My suggestion is that every officer and man, whether in the Royal Navy or in the mercantile marine, who is on the register, should have power to fill up an official form, which should be noted on the register, giving some proxy in his neighbourhood the right to vote for him at any Parliamentary election after 4 p.m. for a certain number of years. This would leave the seaman an opportunity of voting in person if he were anywhere near at the time of an election. If he did so the proxy, on appearing at the polling booth after 4 p.m., would be told that the proxy vote could not be received. Some people consider that if you admit proxies for seamen you must do so for other professions. I do not agree with them. In other professions some few individuals may occasionally be prevented from voting who would probably be able to record their votes at the next election. But, in the case of seamen, the whole profession is permanently disfranchised. I appeal, not only to the Members of this House, but to all those who already possess the franchise, to take the earliest opportunity of doing an act of justice to seamen.
THE MARQUESS OF LANDSOWNE
I hope we are right in inferring from the statement of the noble Earl opposite that His Majesty's Government will do what they can to facilitate the progress of the Bill to which he referred in another place. To suggest that my noble friend who moved the Motion should procure the passing of the Bill, or, indeed, any other Bill, considering the legislative programme before Parliament, is really a proposal with which I do not think my noble friend behind me should be put off. Therefore, unless we hear something to the contrary we shall infer that His Majesty's Government will do what they can to advance the Bill in question.
§ THE MARQUESS OF RIPON
My noble friend is indeed a tempter. He took us to task rather sharply the other day for taking up other people's Bills. That is exactly what my noble friend now proposes. All I can say is that the experience of last session does not lead me to think that to take up other people's Bills would be a profitable course for the Government to pursue at the present moment.
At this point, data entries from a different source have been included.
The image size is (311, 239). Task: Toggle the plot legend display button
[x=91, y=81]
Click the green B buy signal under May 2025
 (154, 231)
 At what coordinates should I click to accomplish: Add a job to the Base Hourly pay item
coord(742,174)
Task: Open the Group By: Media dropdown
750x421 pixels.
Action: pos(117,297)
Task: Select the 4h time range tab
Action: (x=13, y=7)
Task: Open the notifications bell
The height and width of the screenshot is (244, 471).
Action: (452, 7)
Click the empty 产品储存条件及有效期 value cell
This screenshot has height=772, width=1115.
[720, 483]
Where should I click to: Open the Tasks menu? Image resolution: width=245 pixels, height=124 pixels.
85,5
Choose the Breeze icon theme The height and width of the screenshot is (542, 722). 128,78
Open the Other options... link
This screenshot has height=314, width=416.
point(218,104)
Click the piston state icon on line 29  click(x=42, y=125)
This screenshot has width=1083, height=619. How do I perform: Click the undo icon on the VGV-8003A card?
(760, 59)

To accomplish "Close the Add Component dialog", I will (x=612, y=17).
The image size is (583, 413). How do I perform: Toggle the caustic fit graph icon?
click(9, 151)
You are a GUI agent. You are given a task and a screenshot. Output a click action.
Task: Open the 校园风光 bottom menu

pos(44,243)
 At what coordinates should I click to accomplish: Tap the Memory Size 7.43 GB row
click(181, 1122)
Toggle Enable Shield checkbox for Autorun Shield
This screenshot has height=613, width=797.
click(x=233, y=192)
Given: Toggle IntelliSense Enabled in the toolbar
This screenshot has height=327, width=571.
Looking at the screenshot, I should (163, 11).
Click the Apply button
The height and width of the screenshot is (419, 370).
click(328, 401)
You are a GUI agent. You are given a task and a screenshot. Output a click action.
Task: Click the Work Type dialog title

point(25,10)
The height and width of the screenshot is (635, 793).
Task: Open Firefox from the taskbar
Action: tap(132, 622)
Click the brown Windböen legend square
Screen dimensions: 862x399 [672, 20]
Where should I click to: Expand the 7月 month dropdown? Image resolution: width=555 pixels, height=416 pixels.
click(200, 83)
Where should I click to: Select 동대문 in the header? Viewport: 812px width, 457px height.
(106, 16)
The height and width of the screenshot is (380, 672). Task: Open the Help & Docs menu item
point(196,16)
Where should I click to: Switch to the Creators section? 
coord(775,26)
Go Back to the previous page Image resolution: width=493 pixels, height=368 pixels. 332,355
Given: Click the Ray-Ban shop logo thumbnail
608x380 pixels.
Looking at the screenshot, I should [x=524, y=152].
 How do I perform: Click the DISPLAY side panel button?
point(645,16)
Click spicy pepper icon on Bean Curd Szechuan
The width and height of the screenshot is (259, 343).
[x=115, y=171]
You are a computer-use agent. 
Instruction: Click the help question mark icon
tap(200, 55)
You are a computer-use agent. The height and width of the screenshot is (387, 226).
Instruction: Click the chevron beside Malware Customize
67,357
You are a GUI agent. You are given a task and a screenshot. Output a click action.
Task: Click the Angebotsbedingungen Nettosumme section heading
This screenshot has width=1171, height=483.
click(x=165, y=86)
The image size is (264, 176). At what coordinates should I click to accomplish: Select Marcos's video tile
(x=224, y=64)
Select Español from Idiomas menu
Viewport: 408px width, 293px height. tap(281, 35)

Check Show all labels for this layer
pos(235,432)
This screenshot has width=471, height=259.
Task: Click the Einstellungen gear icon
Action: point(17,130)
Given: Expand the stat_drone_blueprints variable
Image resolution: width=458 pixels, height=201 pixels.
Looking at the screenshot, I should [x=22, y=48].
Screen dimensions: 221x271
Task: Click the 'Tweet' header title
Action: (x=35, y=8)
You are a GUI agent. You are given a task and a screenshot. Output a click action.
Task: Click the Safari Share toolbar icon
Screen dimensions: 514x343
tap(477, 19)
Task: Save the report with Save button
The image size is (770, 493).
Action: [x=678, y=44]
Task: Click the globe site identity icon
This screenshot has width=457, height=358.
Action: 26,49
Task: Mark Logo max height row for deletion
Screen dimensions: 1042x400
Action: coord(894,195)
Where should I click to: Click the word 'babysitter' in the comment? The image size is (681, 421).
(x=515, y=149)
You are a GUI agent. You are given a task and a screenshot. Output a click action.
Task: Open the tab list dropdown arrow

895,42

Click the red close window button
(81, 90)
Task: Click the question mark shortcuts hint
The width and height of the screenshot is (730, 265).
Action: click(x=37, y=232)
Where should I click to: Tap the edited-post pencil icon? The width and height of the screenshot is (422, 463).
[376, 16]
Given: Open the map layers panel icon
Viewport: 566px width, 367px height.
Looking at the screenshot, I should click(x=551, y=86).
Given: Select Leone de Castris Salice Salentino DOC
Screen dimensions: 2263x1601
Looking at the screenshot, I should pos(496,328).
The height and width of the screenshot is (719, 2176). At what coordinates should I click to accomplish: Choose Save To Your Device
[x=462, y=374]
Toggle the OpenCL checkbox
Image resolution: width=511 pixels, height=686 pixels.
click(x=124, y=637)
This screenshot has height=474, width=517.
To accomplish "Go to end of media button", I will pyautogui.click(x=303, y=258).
I would point out, with regard to the Bill to which reference has been made, that it has been three months getting to the Second Reading stage, and it has not yet been read a second time. I therefore ask His His Majesty's Government to consent to the appointment of the Committee for which I move. The Committee need not be immediately appointed, and if the Bill in another place passes there will be no need for the Committee to sit. But if it is thrown out I submit there will be every reason for the Committee, and I therefore ask your Lordships to assent to my Motion.